O Departamento de Segurança Interna norte-americano emitiu um aviso contra possíveis ataques cibernéticos pelo Irã e seus representantes um dia após os ataques aéreos dos EUA matarem o general iraniano Qassim Soleimani.
“O Irã mantém um programa cibernético robusto e pode executar ataques cibernéticos contra os Estados Unidos”, dizia o comunicado. “O Irã é capaz de, no mínimo, realizar ataques com efeitos disruptivos temporários contra infraestrutura crítica nos Estados Unidos.”
As autoridades pediram aos cidadãos que se preparassem para “interrupções cibernéticas, e-mails suspeitos e atrasos na rede”.
Horas depois do boletim, um site do governo federal norte-americano foi invadido por hackers supostamente conectados ao Irã, que o desfiguraram com uma foto montada do presidente Donald Trump recebendo um soco na cara e uma homenagem ao general morto, que liderava a Força Quds, unidade de elite da Guarda Revolucionária do Irã.

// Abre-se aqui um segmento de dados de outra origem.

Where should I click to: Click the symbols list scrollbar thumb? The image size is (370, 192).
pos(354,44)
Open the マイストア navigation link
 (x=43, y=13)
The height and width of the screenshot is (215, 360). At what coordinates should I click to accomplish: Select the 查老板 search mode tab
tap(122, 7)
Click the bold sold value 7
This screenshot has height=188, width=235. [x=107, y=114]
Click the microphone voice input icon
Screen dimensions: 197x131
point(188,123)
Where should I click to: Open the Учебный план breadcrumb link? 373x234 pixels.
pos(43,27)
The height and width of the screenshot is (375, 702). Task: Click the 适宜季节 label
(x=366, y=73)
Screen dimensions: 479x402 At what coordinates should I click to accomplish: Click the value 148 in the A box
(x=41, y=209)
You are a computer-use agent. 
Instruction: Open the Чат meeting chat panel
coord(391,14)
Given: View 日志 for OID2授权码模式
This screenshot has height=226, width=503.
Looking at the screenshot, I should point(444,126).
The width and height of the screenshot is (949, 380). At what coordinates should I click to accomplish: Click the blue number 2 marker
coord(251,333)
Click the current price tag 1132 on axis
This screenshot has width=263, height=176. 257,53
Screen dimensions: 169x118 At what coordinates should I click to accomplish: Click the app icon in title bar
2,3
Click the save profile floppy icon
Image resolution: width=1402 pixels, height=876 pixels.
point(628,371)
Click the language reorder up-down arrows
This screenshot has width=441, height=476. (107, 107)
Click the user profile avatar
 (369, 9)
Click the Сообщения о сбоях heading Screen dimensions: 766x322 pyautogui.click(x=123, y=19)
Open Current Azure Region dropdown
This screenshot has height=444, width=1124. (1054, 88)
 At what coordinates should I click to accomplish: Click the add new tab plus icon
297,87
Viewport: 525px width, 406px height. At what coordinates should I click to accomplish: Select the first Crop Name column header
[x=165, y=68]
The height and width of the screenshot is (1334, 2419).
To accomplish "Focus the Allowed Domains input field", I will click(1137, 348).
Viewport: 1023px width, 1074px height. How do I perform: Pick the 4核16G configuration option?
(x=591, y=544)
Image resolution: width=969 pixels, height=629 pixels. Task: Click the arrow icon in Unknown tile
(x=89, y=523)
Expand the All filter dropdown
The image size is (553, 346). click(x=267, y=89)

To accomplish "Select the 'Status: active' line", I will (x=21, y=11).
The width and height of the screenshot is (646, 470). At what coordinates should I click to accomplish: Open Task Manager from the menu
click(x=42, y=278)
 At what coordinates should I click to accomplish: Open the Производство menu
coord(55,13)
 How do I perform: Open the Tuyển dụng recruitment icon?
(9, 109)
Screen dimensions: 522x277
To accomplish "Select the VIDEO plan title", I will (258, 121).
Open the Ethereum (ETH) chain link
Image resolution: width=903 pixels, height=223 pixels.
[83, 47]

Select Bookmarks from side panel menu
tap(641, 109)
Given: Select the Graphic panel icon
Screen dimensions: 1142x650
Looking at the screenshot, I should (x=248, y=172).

Ainda não há informação sobre se os hackers estavam vinculados ao Irã, mas o ataque ao site dos EUA foi consistente com intrusões semelhantes no passado realizadas por hackers iranianos.
O Irã prometeu uma “forte vingança” após o assassinato de Soleimani, e espera-se que a guerra cibernética seja um componente importante dessa retaliação.